Motion in general central force field

Consider the motion of an object in a general (attractive) central force field characterized by the potential energy per unit mass function $V(r)$. Because the force field is central, it still remains true that

$$h = r^{\,2}\,\skew{5}\dot{\theta}$$ (5.1)

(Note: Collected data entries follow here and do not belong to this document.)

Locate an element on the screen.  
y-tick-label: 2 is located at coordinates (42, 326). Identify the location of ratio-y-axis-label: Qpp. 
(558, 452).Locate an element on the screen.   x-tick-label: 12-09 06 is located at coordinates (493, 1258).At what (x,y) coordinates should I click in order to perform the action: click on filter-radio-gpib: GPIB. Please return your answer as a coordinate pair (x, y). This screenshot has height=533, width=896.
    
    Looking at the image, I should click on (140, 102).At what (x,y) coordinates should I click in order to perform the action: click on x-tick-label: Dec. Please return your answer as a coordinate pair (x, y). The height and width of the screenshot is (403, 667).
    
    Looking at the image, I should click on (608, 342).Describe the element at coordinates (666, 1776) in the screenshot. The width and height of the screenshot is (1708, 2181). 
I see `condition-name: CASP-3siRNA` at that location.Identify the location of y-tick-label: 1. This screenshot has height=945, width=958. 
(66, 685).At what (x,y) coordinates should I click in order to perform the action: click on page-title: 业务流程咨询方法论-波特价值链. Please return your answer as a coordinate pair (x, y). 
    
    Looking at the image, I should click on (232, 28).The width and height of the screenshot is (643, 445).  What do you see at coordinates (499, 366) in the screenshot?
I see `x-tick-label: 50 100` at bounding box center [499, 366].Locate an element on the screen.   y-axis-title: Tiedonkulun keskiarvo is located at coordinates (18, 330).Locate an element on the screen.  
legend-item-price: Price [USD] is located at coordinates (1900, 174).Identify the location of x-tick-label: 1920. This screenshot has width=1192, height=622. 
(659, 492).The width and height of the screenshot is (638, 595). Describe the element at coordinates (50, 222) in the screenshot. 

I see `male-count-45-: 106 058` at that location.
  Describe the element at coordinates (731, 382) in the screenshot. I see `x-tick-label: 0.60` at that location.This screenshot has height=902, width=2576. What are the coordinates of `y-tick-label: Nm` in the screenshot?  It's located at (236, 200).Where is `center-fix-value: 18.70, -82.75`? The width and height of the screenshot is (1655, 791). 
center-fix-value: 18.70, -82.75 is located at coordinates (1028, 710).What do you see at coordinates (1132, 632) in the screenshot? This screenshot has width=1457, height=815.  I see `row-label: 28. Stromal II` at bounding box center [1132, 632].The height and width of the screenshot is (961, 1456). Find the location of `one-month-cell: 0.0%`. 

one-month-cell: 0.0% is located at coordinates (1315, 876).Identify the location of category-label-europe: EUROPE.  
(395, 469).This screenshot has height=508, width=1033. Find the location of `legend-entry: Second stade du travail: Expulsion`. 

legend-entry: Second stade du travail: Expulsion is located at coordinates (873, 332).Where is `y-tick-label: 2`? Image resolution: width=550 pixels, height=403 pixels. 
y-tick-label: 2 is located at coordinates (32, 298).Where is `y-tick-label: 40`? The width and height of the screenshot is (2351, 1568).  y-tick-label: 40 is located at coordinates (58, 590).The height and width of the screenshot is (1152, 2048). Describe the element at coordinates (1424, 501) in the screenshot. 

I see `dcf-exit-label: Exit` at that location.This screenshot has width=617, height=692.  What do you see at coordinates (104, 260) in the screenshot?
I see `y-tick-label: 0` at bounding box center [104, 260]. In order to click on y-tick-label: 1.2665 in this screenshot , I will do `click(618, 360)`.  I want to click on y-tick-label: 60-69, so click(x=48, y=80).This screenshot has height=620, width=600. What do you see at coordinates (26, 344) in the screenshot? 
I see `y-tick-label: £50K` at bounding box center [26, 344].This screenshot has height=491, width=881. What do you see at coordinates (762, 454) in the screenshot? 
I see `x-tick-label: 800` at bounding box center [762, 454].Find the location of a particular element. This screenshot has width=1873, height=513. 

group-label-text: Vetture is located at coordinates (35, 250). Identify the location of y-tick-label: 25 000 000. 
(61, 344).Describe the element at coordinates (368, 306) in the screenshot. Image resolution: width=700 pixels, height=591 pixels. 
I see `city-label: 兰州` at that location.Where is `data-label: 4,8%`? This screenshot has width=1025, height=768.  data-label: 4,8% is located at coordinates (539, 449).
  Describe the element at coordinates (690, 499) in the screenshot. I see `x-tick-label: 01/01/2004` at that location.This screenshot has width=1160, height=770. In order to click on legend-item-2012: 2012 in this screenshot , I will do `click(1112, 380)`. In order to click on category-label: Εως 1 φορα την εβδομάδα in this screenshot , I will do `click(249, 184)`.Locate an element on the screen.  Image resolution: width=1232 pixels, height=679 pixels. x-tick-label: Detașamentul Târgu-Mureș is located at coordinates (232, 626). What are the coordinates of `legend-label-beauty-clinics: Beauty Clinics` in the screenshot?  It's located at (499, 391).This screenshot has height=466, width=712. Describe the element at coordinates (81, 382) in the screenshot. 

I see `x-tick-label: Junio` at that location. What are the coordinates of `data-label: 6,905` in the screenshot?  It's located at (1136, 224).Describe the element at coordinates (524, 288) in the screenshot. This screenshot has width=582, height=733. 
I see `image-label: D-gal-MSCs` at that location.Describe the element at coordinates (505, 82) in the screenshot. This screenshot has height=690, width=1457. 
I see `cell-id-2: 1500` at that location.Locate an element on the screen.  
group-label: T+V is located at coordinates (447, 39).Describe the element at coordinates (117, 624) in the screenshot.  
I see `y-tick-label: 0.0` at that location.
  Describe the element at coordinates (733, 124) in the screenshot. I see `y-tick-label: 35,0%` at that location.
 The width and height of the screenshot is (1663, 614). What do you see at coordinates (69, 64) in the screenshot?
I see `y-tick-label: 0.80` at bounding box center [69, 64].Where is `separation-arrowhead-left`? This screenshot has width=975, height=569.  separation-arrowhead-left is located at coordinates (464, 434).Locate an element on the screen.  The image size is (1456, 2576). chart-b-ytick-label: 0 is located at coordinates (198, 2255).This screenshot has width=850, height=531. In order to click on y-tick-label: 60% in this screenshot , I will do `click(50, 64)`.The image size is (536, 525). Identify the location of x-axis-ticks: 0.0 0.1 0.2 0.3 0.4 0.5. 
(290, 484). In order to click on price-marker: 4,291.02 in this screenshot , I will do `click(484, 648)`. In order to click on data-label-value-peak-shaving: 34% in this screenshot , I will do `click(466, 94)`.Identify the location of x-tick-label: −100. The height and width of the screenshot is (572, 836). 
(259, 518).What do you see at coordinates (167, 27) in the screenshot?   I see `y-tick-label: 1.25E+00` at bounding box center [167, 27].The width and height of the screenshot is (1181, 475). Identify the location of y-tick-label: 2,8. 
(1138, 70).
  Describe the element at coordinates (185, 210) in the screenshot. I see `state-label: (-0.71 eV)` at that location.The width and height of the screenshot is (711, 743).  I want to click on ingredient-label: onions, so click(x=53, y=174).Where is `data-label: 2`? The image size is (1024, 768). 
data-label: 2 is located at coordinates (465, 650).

is a constant of the motion. (See Section 4.5.) As is easily demonstrated, Equation (4.28) generalizes to

$$\frac{d^{\,2} u}{d\theta^{\,2}} + u = - \frac{1}{h^{\,2}}\frac{dV}{du},$$ (5.2)

where $u=r^{\,-1}$.

Suppose, for instance, that we wish to find the potential $V(r)$ that causes an object to execute the spiral orbit

$$r = r_0\,\theta^{\,2}.$$ (5.3)

Substitution of $u = (r_0\,\theta^{\,2})^{-1}$ into Equation (5.2) yields

$$\frac{d V}{du} = - h^{\,2}\left(6\,r_0\,u^{\,2} + u\right).$$ (5.4)

Integrating, we obtain

$$V(u) = -h^{\,2}\left(2\,r_0\,u^{\,3} + \frac{u^{\,2}}{2}\right),$$ (5.5)

or

$$V(r) = - h^{\,2}\left(\frac{2\,r_0}{r^{\,3}} + \frac{1}{2\,r^{\,2}}\right).$$ (5.6)

In other words, the orbit specified by Equation (5.3) is obtained from a mixture of an inverse-square and inverse-cube potential.